Graham's effort comes as airlines are suspending routes, cutting capacity and pulling out of some small markets entirely due to an industrywide pilot shortage that has been intensified by the approximately 6,000 early retirement packages that mainline pilots took in 2020. 

Is there a pilot shortage or not?

Last month, United CEO Scott Kirby estimated that the FAA will certify approximately 7,000 fewer pilots this year than airlines intend to hire. The APA, however, disputes that there is a shortage. 

"FAA records indicate that nearly 16,000 new airline transport pilot licenses were issued between 2019 and 2021. During that same time, approximately 9,600 pilots retired, leaving a surplus of several thousand pilots," APA president Eric Ferguson said in a prepared remark. 

Both unions argued that raising the mandatory retirement age would have unintended consequences due to international regulations that would force pilots older than 65 to fly only domestically. As a result, the labor groups argued, some widebody pilots would have to be placed back on domestic routes, where they would displace younger pilots. 

In the meantime, a Republic Airways executive said Thursday that Republic is eager to engage with the FAA on its application for an exemption to the 1,500-hour training requirement. Republic flies regional routes for the American Eagle, United Express and Delta Connection brands.

"We're asking the FAA to look and evaluate the program on its merits," said the executive, who addressed the media Thursday under the condition that his name not be used. 

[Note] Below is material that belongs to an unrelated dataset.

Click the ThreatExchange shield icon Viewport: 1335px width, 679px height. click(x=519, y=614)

Unions support 1,500-hour rule

The FAA has thus far cast doubt on the proposal's chance for success, however, saying in a public statement that the agency "fully understands the intent of Congress when it established the 1,500-hour requirement and supports the safety goal it set out to achieve."

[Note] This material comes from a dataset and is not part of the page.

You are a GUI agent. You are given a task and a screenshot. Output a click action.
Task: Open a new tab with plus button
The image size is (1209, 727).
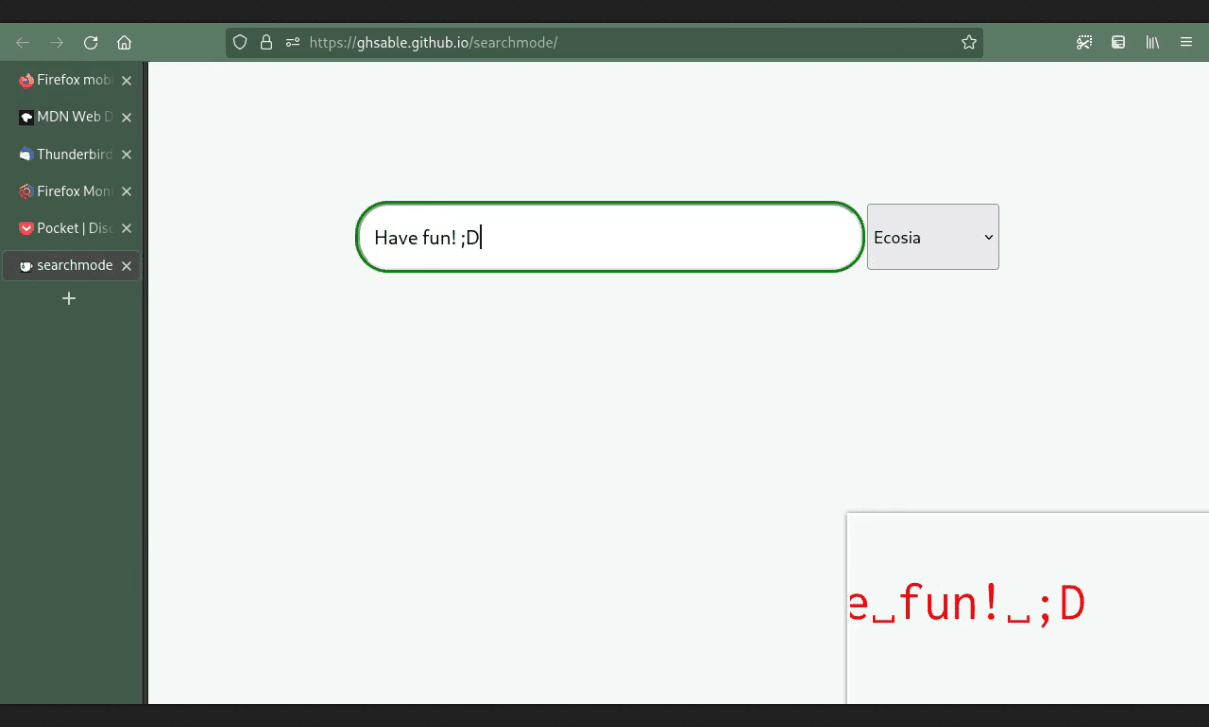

Prior to the 1,500-hour rule taking effect in 2013, individuals could co-pilot for a regional airline with as few 250 logged flight hours. Congress passed the rule after the crash of Colgan Air flight 3407 near Buffalo, N.Y., in 2009. The crash killed all 49 passengers and crew as well as one person on the ground. 

In its April regulatory application, Republic argued that the rigorous curriculum and structure of its proposed training program would exceed the safety standards of military training. Under existing regulations, military trained pilots are granted an exception to the 1,500-hour rule and can fly for a commercial carrier after logging 750 flight hours. 

The Republic executive said that the carrier has compiled five years of data from its Lift Academy training program that show the program works even better than military flight-training pathways. 

"We would never propose anything that doesn't advance safety," he said. "Safety is our brand. Safety is our business."

Both ALPA and the APA, however, oppose new exemptions to the 1,500-hour rule. 

"Proponents of relaxing the rule characterize it as a way to increase the supply of available pilots," Ferguson said. "Just as it would be a bad idea to dilute doctors' qualification requirements in an effort to increase the supply of practicing physicians, it's equally ill-advised in a safety-sensitive occupation like our own."